Hutchinson will use her $564,000 award to tackle challenges for the machine learning methods typically used to build species distribution models, or SDMs.

“You build an SDM by correlating observations of species — are they there or not? — with environmental features,” she said. “Then you can use the model to understand why species live where they do and how likely a species is to occur at a new site. But the spatial aspects of both species and environmental data can be problematic for the machine learning currently used in the models.”

Hutchinson, an assistant professor with appointments in both engineering (computer science) and the College of Agricultural Sciences (fisheries, wildlife, conservation sciences), will research methods for lowering the potential for bias to creep into model quality estimates and for accounting for the inevitable underreporting of species during biodiversity surveys.
“To assess model quality, typically some data are held out from model building,” she said. “Then the model’s ability to predict the unseen data is used to measure its quality. With spatial data, however, randomly selecting data to hold out can lead to optimistic bias in quality estimates.
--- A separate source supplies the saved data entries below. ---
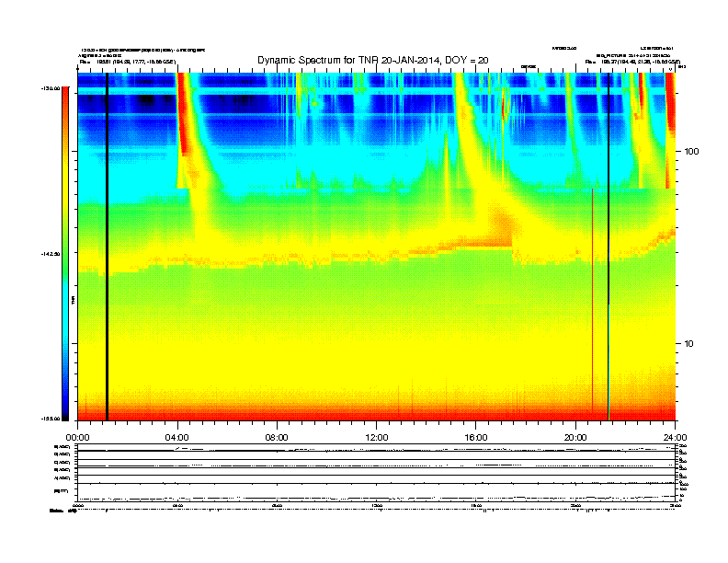Click the -155.00 color scale label
Image resolution: width=728 pixels, height=563 pixels.
coord(51,419)
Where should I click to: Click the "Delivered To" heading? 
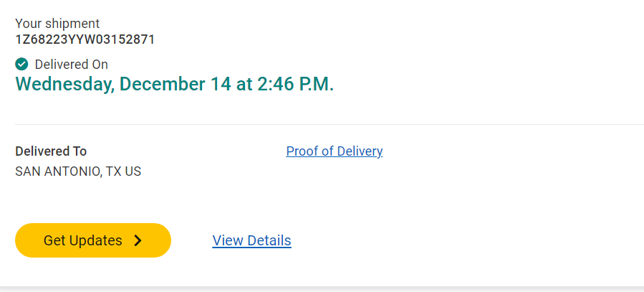[51, 151]
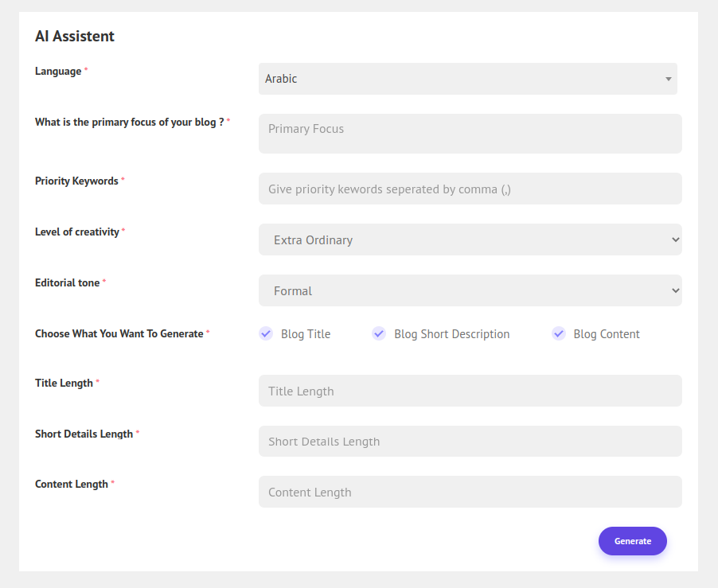The height and width of the screenshot is (588, 718).
Task: Click the "Short Details Length" label
Action: point(84,434)
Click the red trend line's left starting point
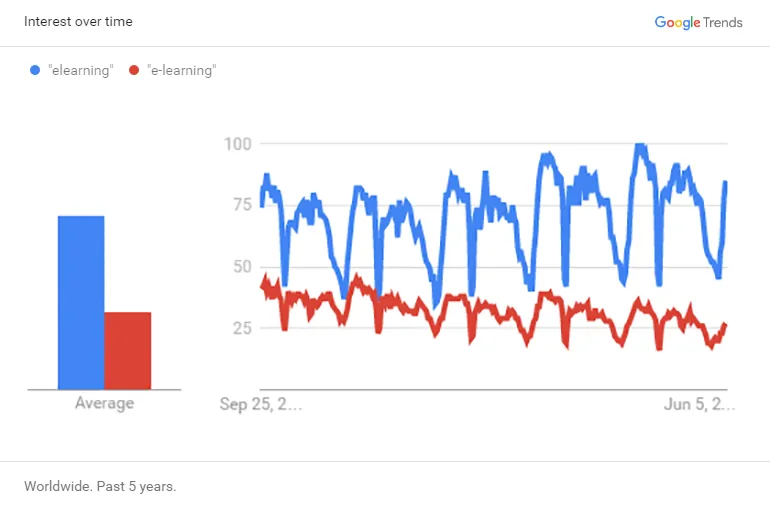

A faculty member inside a warehouse.
Megan Wengrove

“The error introduced by underreporting can be corrected by conducting multiple observations at the same site,” she said. “Our award will support conducting these observations.”

With her $510,000 award, Wengrove, assistant professor of civil engineering, will examine the possibility that a nascent technology called distributed acoustic sensing can serve as an early warning system for events such as tsunamis, sneaker waves, and internal waves — each one potentially powerful enough to pose threats to coastal communities and marine traffic. 
To test the idea, she’ll send laser pulses down fiber optic cables that rest on the seabed and which stretch up to 20 kilometers from shore. “Because the cables are made of glass, the light propagates quickly down each one,” Wengrove said. “Any disturbance — such as a wave or movement of the sea floor — that deforms the fibers, even just a tiny amount, will change the way the light signal returns to its origin. We can then detect precisely in time and space where that change occurred and how large it was.” 

In theory, real-time alerts could be automatically sent out to warn communities or seagoing vessels about the potential hazard. 

“There’s no other type of sensor out there that can sample as quickly and at so many locations simultaneously, and the technology is improving every day,” Wengrove said. “It’s conceivable that we could one day use fiber optic sensing with existing telecommunications cables that span entire oceans and monitor in real time events thousands of miles from shore.”